Servus, du alter Berliner,
ich hatte fast schon keine Hoffnung mehr, aber es geht bei uns voran: Täter können sich in unserer Alpenrepublik ihre Opferrolle schriftlich von der Justiz bestätigen lassen! So geschehen unlängst in Graz. In der „Aula“, einem Verlautbarungsorgan stramm rechter Gesinnung, hat Herr Fred Duswald, Mitglied der Münchner Burschenschaft „Danubia“, einen Artikel mit dem Titel „Mauthausen-Befreite als Massenmörder“ veröffentlicht. Darin heißt es unter anderem: „Raubend und plündernd, mordend und schändend plagten die Kriminellen das unter der ,Befreiung‘ leidende Land. Eine Horde von 3. 000 Befreiten wählte den Weg ins Waldviertel im Nordwesten von Niederösterreich und wetteiferte dort mit den sowjetischen ,Befreiern‘ in der Begehung schwerster Verbrechen.“ In diesem Zusammenhang werden die KZ-Opfer auch gleich taxfrei als „Landplage“ bezeichnet.
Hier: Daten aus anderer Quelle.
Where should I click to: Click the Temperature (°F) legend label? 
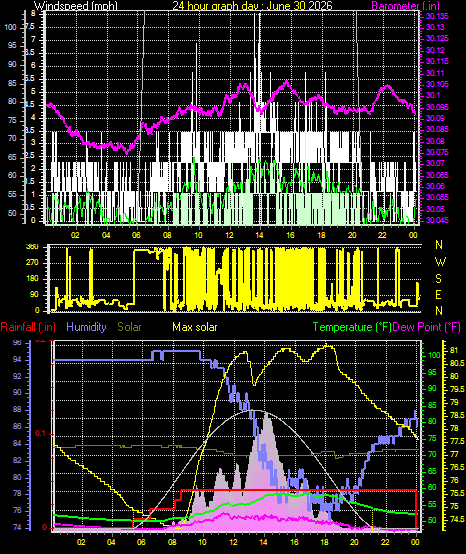click(352, 327)
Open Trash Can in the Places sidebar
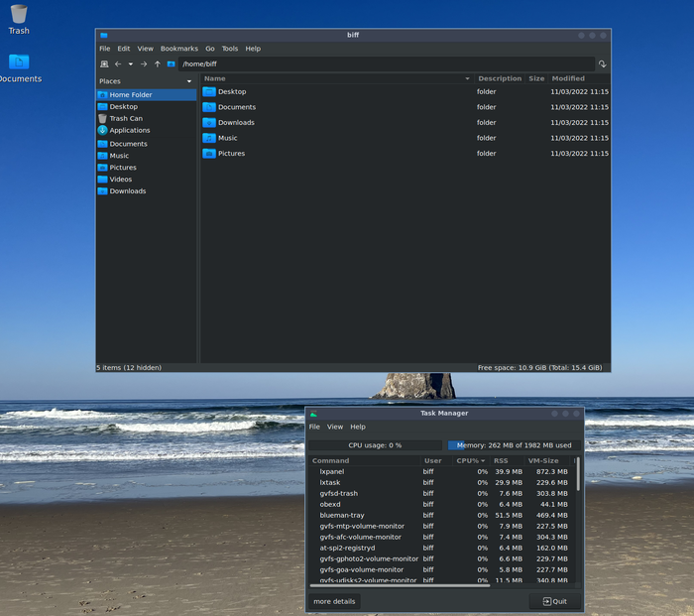 coord(125,118)
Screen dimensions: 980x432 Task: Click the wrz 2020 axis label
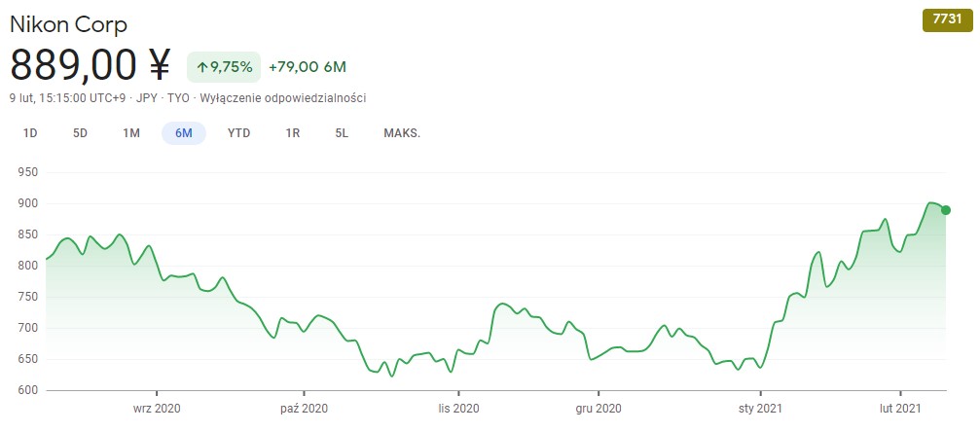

Der Grüne Nationalratsabgeordnete Harald Walser, ein honoriger ehemaliger Gymnasialdirektor aus Vorarlberg, hat daraufhin eine Anzeige bei der zuständigen Staatsanwaltschaft Graz erstattet. Diese hat sich den inkriminierten Artikel zu Gemüte geführt und ist zu der für die steirische Justiz offenbar völlig logischen Erkenntnis gelangt, es sei „nachvollziehbar, dass die Freilassung mehrerer tausend Menschen aus dem Konzentrationslager Mauthausen eine Belästigung für die betroffenen Gebiete Österreichs darstellte“.
„Belästigung“! „Nachvollziehbar“! Waren es nicht die Bewohner der Umgebung Mauthausens, die noch im Februar 1945 bereitwillig und zuhauf an der sogenannten „Mühlviertler Hasenjagd“ beteiligt waren. Damals waren rund 400 sowjetische Häftlinge aus dem KZ Mauthausen entkommen. Die SS startete daraufhin unter tatkräftiger Mithilfe der Einheimischen Jagd auf die Entfohenen. Letztlich haben nur elf der Geflüchteten überlebt, weil sie von einigen wenigen verbliebenen Menschen aufrechter Gesinnung im Mühlviertel versteckt wurden. Die Ereignisse sind mehrfach umfassend dokumentiert, so unter anderem im Film „Hasenjagd – Vor lauter Feigheit gibt es kein Erbarmen“ des österreichischen Regisseurs Andreas Gruber. Angesichts dieser Ereignisse und der hohen Zustimmung, die das NS-Regime speziell auch im Großraum Linz, das die „Führerstadt“ hätte werden sollen, erfuhr, ist es natürlich nicht verwunderlich, wenn die Grazer Staatsanwälte finden, dass sich die ortansässige Bevölkerung mit Recht durch ehemalige KZ-Häftlinge belästigt fühlte. Wie heißt es doch bei Qualtingers Herrn Karl: „I hab nur an Juden g’führt. I war ein Opfer. Andere san reich worden; I war a Idealist.“ An dieser Einstellung hat sich nix geändert.
Grüße aus Wien
Danke für diese aufgebrachte Aufklärung,
sagt Peter Härtling.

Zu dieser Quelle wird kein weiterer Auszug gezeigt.